Modeling Simulation textbook "Engineering Design Optimization using Cal
From OptimalDesigns@21:1/5 to All on Mon Oct 2 08:38:16 2017
This is a casebook of math problems from industry. The source code and output are listed. The problems solved range from Algebra thru Differential equations. Problems include Initial-Value, Boundary-Value, Inverse, etc. The equations may be non-
linear, any degree, any order, implicit, etc. Codes are very short, normally 30 lines or less PLUS one's equations and sometimes plot code. Number of equations may be from 1 to 1,000 or more.
Teaching engineering, science and/or operations research student’s problem solving techniques that will work in the future is not easy. Problem solving requires a broad based knowledge in math and science as well as discernment and flexibility to
challenge the way it has always been done in the past.
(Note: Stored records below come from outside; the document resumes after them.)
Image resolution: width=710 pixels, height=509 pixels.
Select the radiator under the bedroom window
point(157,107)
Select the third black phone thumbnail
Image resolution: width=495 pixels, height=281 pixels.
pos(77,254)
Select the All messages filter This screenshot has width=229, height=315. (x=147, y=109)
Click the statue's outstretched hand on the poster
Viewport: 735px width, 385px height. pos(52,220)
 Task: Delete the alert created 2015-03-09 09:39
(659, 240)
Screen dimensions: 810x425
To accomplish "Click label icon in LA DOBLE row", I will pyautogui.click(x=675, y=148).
Generally, an objective driven design will yield the best design in the least amount of time. Companies need engineers trained in setting objectives before they begin the time-consuming process of
formulating and testing new concepts and designs.
Our textbook titled "Engineering Design Optimization using Calculus Level Methods: A Casebook Approach", http://fortranCalculus.info/textbooks , considers design from the pragmatic concerns of industry. It utilizes casebook studies of math problems with
their solutions in real life situations. Because it encourages students to view themselves as part of the design team, this text is the next best thing to an on-the-job training. It shows how setting objectives to problem solving assignments can help
students complete work quickly and efficiently, but it also stresses that while every situation is different, the approach remains the same: objective-driven engineers state a math model and an objective function for a given problem while leaving the
solving to a calculus-level computer language/compiler.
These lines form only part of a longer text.